The National Aeronautics and Space Administration announced on Monday that it has offered one million dollars to each cast member of MTV’s reality show “Jersey Shore” to undergo a radical medical procedure that will change them into a species separate from human beings.
“Think of it as an insurance policy for the human race,” said Gerald Marshall of NASA’s deep space research division. “You can’t turn on the television, surf the Internet or read a magazine without seeing Jwoww‘s stupid grin. Having these highly-visible individuals stand to the rest of the universe as representatives of humanity puts us all at very grave risk.”
According to a recent study conducted by a researcher employed by the space agency and Pennsylvania State University, there are a number of scenarios in which contact between human civilization and an alien lifeform could put our world into jeopardy. “It’s quite likely that aliens would choose to wipe out humans to stop the spread of juiced-up ‘guidos’ from infecting the rest of the galaxy. We must do something now.”
The transformation from homosapien to another species will be achieved through advanced genetic therapy, replacing key parts of the cast’s DNA with nucleotide chains from non-human organisms. While this strategy is expected to put a safe distance between Ronnie Ortiz-Magro and the rest of the human race, it is also hoped the procedure will render the rambunctious young adults both more intelligible and sterile.
“Honestly, we don’t care what they transform into,” Marshall said. “I think Mike ‘The Situation’ Sorrentino talked about wanting to become a shark or something and Paul ‘DJ Pauly D’ DelVecchi wanted to become a mountain gorilla, like King Kong … but dumber. I heard Sammi ‘Sweetheart’ Giancola saying that she wanted to become a rhododendron, which is just as well.”
Not surprisingly, NASA’s announcement is being assailed by critics as another example of wasteful government spending.
“Why, in this period of runaway federal deficits, reckless monetary policy and military adventurism abroad, are we spending money on this?” said Republican presidential candidate Ron Paul at an Iowa campaign stop. “The likelihood of this having any positive effect on humanity is miniscule.

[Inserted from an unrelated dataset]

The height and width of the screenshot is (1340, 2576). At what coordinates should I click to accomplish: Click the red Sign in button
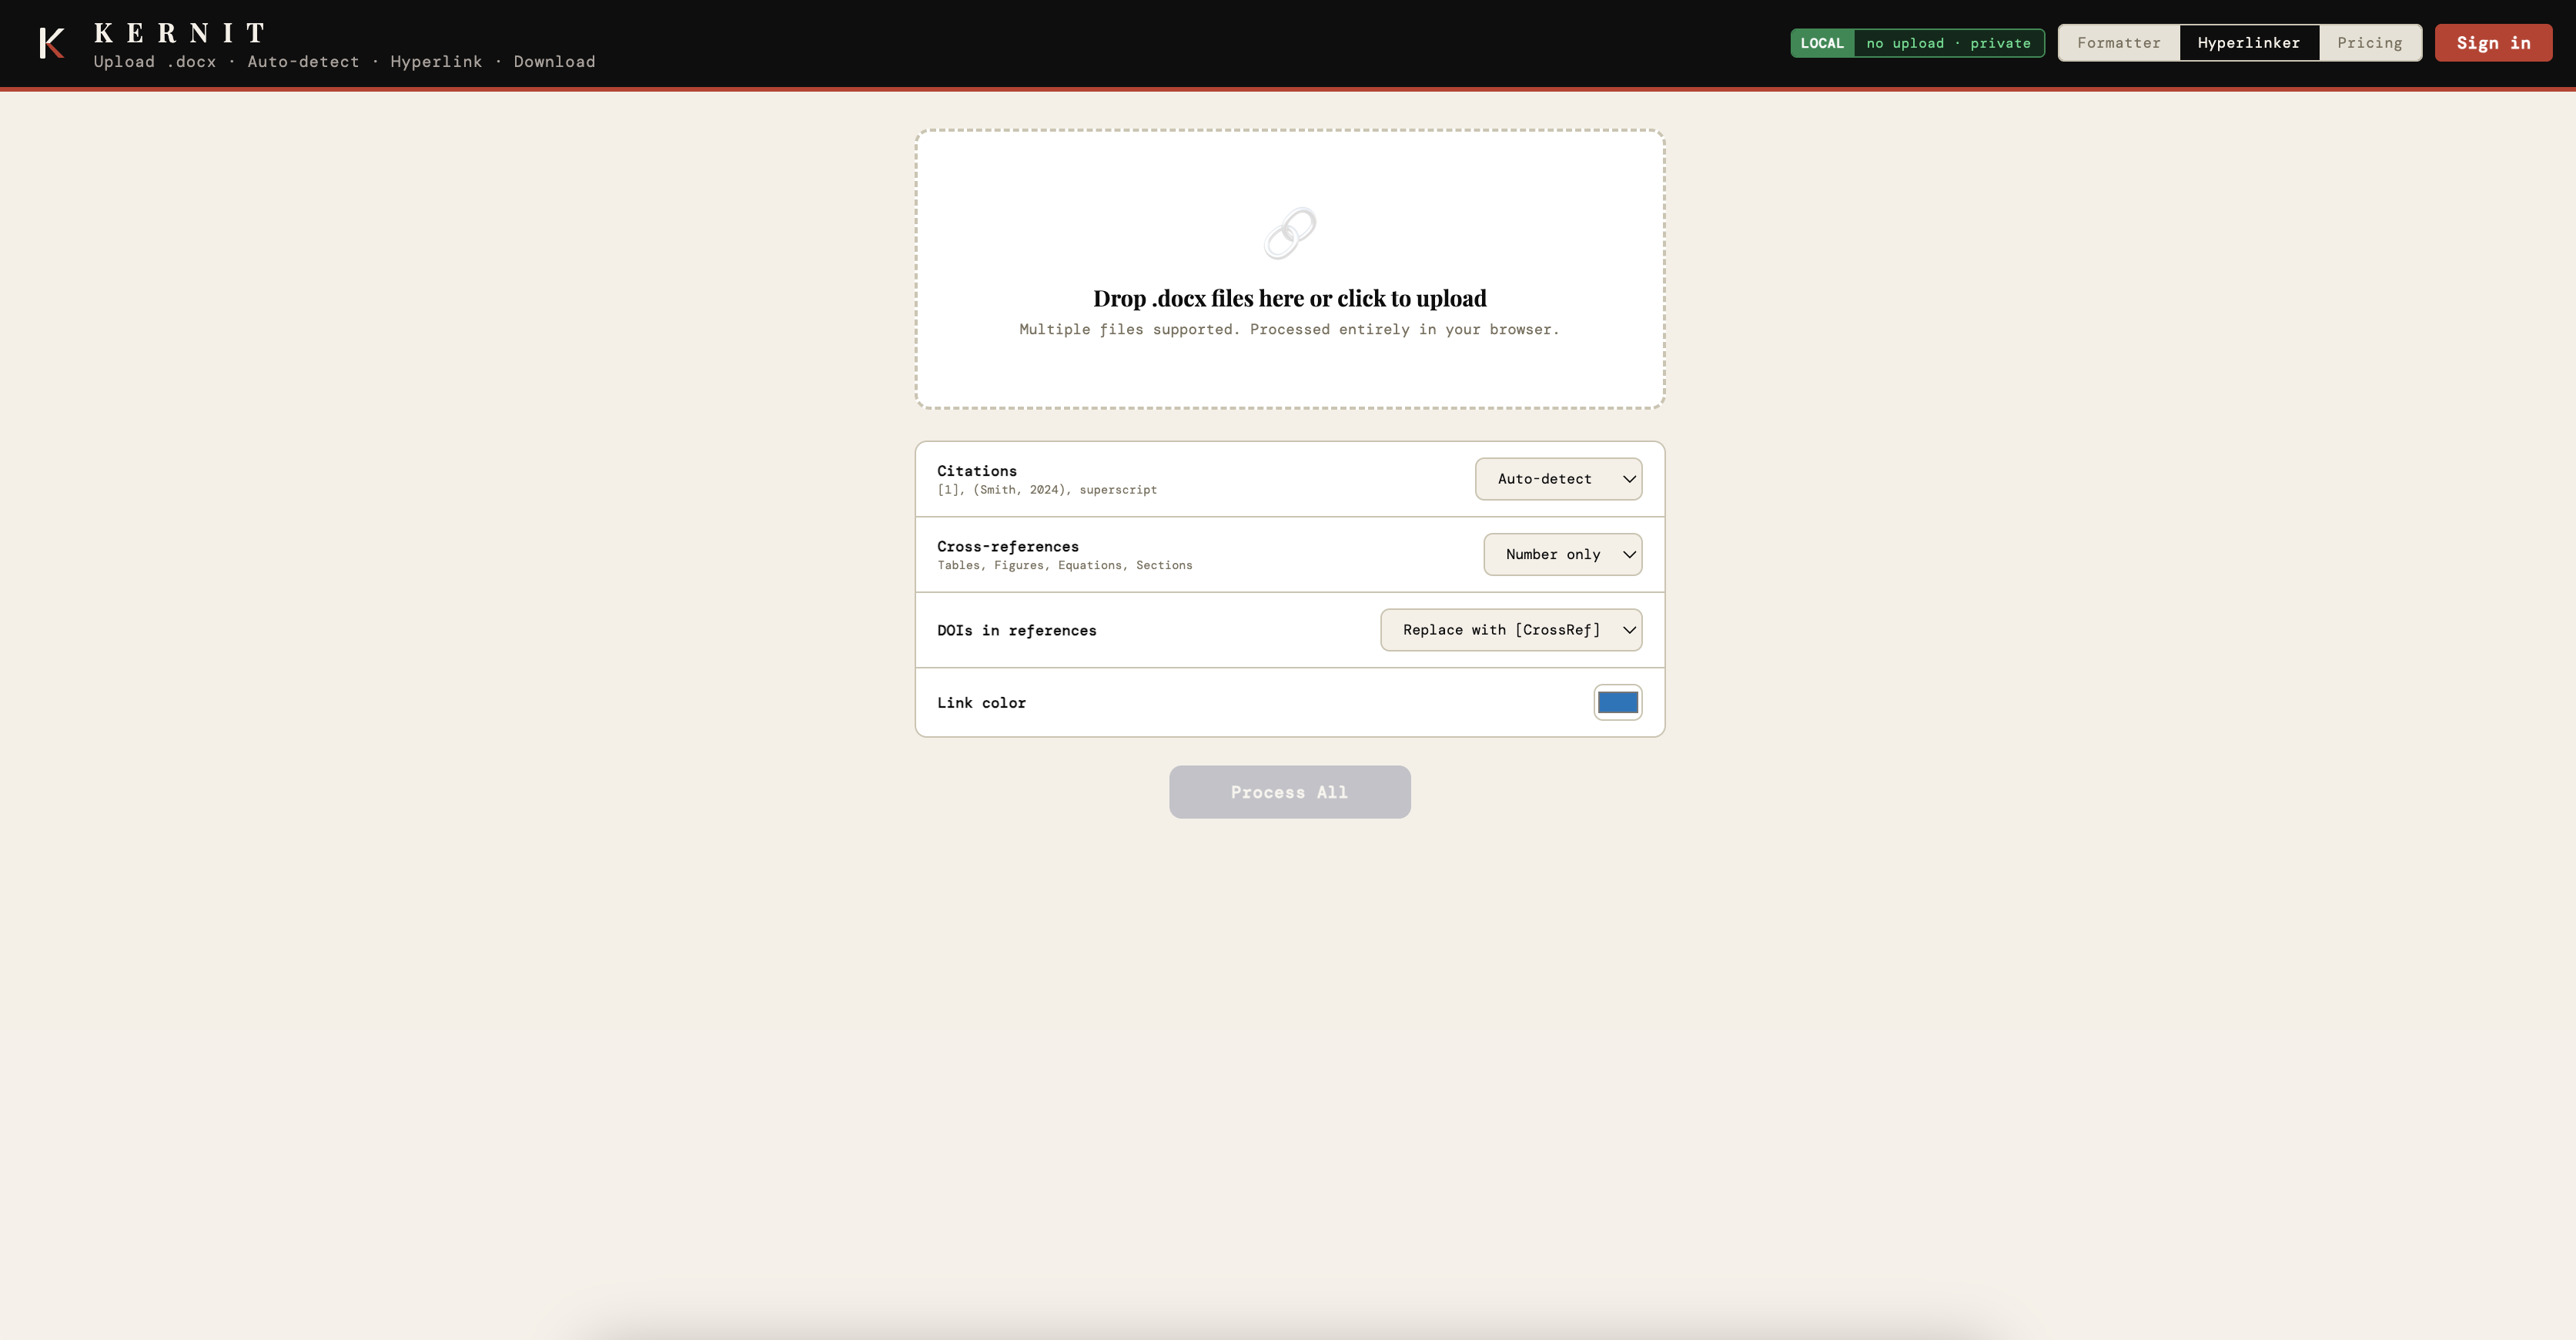click(x=2492, y=43)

It’d be more much helpful to turn Fed Chariman Ben Bernanke into a gray ghost slug. Can we do that?”
“Actually, Commander Marshall is correct,” said Tekox Zyndor, battalion commander of the Twelfth Order of Rigulons. “We began lurking just beyond your solar system after we intercepted a broadcast showing the Earth creature you call ‘Snooki’ engaged in mortal combat after someone dropped a sweetened alcoholic beverage on her blouse. Such barbaric and violent activity is a clear indication that she comes from a debased race, and that you all must be exterminated.”
“However, now that we’ve learned that ‘Snooki’ is actually metamorphosing into a harmless sea-going manatee, we will spare your minor planet from obliteration. As long as she can’t mate, that’s okay with us.”